Urbanski's opening focused entirely on what the jury can expect to hear from Tkachik.
Set against a background of heavy drug abuse, Urbanski detailed how the couple first attempted CPR on the child, who had been severely beaten June 13, 2009, and then, finally determining the girl had died, placed her in a garbage bag "like trash."
Urbanski described Tkachik's account of how the couple first failed to burn the body as in a cremation and later folded the child's body, bound it and encased it in concrete in a container before dropping it in a LaPorte County swamp.
Urbanski told the jury Tkachik's story will point to Castillo as the "primary actor" who delivered the fatal blow to the child.
Defense attorney Lemuel Stigler, however, told the jury medical testimony will show the child didn't die as portrayed by Tkachik.
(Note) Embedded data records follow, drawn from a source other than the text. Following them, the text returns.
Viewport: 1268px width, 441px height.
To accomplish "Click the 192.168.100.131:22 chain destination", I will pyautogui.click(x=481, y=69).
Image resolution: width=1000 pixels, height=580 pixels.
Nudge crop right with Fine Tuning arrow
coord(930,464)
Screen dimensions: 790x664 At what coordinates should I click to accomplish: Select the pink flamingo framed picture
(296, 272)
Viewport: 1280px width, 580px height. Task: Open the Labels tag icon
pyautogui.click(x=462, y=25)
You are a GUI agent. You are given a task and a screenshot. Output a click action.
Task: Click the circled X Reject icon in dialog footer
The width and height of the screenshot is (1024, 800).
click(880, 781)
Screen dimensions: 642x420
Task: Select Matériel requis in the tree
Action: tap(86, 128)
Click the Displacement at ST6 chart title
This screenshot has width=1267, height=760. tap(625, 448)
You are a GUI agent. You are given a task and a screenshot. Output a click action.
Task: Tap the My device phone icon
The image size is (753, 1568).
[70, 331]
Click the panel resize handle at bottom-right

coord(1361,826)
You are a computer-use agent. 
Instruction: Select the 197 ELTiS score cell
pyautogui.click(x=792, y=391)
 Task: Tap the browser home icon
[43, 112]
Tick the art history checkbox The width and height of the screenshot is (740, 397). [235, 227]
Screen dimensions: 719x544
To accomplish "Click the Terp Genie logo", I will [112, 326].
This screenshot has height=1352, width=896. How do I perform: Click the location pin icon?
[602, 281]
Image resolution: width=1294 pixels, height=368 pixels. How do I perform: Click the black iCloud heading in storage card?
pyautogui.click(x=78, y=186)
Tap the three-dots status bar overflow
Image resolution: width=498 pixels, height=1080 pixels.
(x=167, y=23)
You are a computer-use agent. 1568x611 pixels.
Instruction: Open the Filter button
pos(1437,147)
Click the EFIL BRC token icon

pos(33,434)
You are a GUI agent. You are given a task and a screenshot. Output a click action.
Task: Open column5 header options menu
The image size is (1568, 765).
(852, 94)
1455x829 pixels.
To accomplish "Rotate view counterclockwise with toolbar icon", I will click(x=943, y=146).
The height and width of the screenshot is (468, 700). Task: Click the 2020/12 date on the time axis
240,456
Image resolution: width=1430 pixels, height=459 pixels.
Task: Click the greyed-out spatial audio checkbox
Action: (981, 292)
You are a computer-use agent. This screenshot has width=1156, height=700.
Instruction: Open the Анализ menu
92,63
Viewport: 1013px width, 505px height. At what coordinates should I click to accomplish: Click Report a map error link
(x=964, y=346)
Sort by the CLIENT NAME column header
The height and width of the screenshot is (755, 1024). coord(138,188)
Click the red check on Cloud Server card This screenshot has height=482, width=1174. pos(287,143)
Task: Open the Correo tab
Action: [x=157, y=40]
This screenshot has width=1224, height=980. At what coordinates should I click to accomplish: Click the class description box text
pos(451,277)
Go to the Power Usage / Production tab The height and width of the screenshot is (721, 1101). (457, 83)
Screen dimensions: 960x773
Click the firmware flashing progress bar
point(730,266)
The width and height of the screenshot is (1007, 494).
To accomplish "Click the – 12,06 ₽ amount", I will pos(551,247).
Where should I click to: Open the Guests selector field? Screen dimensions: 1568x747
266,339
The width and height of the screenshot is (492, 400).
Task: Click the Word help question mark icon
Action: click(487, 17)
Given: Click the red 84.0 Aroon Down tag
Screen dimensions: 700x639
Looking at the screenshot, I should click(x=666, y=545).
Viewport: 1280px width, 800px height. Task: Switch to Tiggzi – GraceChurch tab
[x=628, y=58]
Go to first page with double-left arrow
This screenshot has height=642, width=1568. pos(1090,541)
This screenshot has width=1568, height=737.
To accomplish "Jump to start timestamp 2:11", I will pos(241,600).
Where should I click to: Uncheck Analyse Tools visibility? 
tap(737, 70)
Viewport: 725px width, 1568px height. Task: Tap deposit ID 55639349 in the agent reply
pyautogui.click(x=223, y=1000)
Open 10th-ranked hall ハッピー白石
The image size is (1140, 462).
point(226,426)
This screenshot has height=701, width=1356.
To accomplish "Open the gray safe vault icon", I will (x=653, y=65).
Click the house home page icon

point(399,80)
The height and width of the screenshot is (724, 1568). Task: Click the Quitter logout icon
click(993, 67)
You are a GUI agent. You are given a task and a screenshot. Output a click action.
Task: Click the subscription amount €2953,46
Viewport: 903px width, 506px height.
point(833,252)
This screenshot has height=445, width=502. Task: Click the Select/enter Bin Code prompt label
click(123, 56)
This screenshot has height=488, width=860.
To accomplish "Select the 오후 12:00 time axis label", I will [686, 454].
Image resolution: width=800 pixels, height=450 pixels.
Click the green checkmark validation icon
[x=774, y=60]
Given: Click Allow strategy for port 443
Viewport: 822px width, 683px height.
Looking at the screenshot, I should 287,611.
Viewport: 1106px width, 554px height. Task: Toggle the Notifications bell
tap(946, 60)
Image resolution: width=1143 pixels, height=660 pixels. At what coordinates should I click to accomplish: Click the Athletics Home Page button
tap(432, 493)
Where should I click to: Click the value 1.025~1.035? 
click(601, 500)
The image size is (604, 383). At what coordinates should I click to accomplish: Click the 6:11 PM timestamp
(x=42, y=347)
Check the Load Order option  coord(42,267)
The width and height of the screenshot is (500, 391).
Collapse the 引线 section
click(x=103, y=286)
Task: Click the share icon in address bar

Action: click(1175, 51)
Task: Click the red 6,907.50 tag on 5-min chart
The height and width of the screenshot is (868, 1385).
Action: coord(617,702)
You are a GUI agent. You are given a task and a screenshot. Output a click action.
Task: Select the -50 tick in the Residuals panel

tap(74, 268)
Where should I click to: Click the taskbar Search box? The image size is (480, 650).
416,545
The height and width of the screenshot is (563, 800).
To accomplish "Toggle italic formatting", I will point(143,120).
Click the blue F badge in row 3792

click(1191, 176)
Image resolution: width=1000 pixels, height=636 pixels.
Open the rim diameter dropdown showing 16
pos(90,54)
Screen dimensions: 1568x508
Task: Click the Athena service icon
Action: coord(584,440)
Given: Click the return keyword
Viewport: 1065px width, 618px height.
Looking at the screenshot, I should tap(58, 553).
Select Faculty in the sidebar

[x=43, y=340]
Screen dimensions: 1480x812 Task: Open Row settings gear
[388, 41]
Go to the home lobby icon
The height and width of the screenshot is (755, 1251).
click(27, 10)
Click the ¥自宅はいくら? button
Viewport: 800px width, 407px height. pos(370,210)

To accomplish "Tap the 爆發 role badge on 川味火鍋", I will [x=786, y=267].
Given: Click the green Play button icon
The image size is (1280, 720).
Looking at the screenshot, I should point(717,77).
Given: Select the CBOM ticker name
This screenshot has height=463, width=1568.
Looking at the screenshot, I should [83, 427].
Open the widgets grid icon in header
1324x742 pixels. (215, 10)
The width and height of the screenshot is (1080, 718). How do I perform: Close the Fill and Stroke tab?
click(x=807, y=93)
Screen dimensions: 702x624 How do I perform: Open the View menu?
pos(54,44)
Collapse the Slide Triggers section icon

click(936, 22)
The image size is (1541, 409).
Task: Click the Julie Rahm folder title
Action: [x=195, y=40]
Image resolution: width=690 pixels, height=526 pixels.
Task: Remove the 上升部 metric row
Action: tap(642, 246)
Stigler depicted Tkachik as so impatient with children he threw the child into the tub twice during her stay with the couple.
Stigler, too, included the couple's heavy drug abuse in the picture.
There was no intent, so there was no murder, Stigler argued.
Prosecutors led their case with testimony by Jada's mother, Melissa Swiontek, who told the jury Castillo had asked for the two-week visit with Jada beginning June 8, 2009.
On June 16, Swiontek said she was called by relatives with news Castillo had reported the child taken from her car at a Glen Park gas station.
Desperate to find anything that might help find the girl, Swiontek said she went to the couple's Hobart home, where she was so disturbed by Tkachik's behavior that she notified police.
Finding a blanket of Jada's she believed was bloodied, Swiontek also gave that to police, she said.
Also testifying Wednesday, the gas station clerk and two customers told the jury of finding a wildly distraught Castillo pacing and screaming that someone had taken a baby from her car.
Jurors were presented with video and audio tape of the screaming Castillo.
The abduction claim had set off a nine-day nationwide search for the girl.
A close, longtime family acquaintance of Tkachik was last to testify Wednesday, describing her shock at learning of Tkachik's involvement.
A mother figure to Tkachik, who lost his parents in a murder-suicide, struggled to remain composed as she described how she asked to meet with Tkachik after learning from police that he was being questioned by FBI agents in Merrillville.
"I'm a mother. I'm a grandmother," the woman said. She knew how it would feel not to know where your baby is, she said.
"You have to do the right thing," she said she told Tkachik, whom she accompanied after he agreed to lead authorities to the child's body.